The taste-bulbs are capable of appreciating four sensations only, and these quite simple, while the capacity of the olfactory organ, as we shall see more fully later on, is practically unlimited. All the subtlety of “taste,” all that we call “flavour,” is an olfactory sensation. Thus, people devoid of the sense of smell cannot discern the finer savours. They would be unable to distinguish, say, a vanilla from a strawberry ice. All they could tell would be that both were cold and sweet.

The popular phrase which refers the appreciation of the finer shades of taste to the “palate” we may therefore look upon as an attempt to express the feeling that delicate flavours are sensed somewhere higher up than in the mouth.

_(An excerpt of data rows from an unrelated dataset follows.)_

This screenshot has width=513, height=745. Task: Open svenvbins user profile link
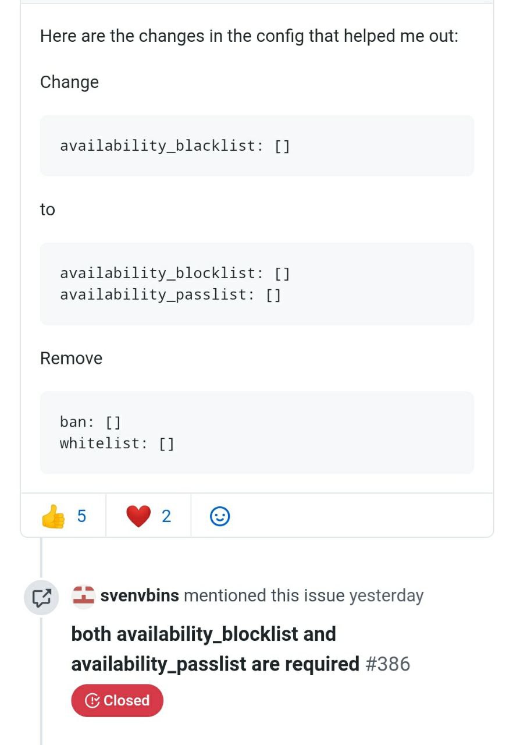pyautogui.click(x=140, y=596)
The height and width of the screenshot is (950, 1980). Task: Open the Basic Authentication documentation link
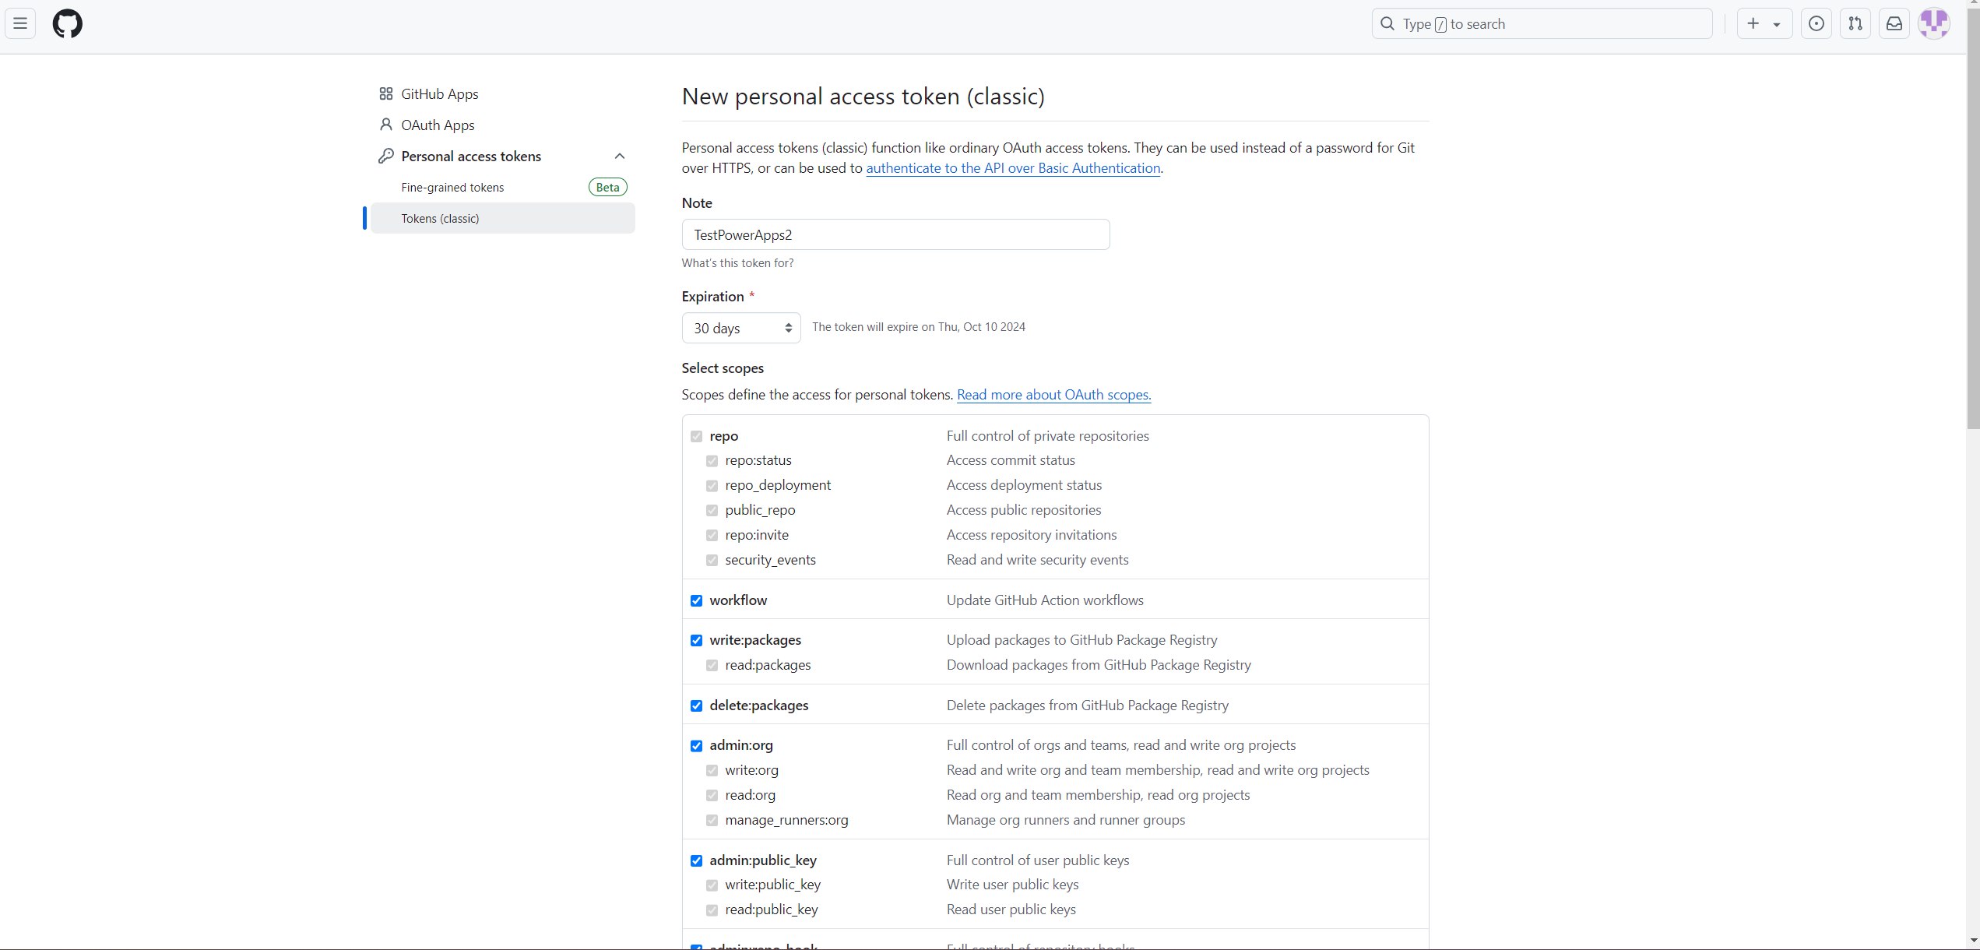(1012, 168)
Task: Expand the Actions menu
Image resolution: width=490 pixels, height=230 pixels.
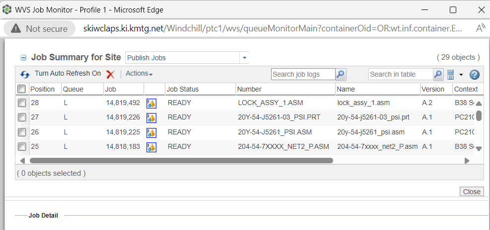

So that a “man of taste” is really a man of smell, and all the literary eloquence in praise of wine and dainty food, to say nothing of the more prosy cookery books, is, in reality, a general hymn of adulation offered unwittingly to the nose!

Compared with sight and hearing, however, smell in man is only one of the minor senses. But, as if to make up for a position so inferior, it is remarkable as being the most subtle of all our senses, possibly, as some hold, because of the ancestral appeal to our (more or less repressed) animal nature. So subtle is it, indeed, that I am persuaded its stimuli may not, on occasion, emerge into consciousness at all. They remain below the threshold. So that, although subjected to their influence, we may remain ignorant of the cause of that influence. For smell often operates powerfully, not only in surreptitiously enriching and invigorating the mental impression of an event, but also in directing at times the flow of ideas into some particular channel independent of the will. The influence of the perfume of a woman’s hair in unexpectedly arousing a feeling of intimacy will appeal to the male reader as a good example of this upsurging interference with the placid flow of normal ideation.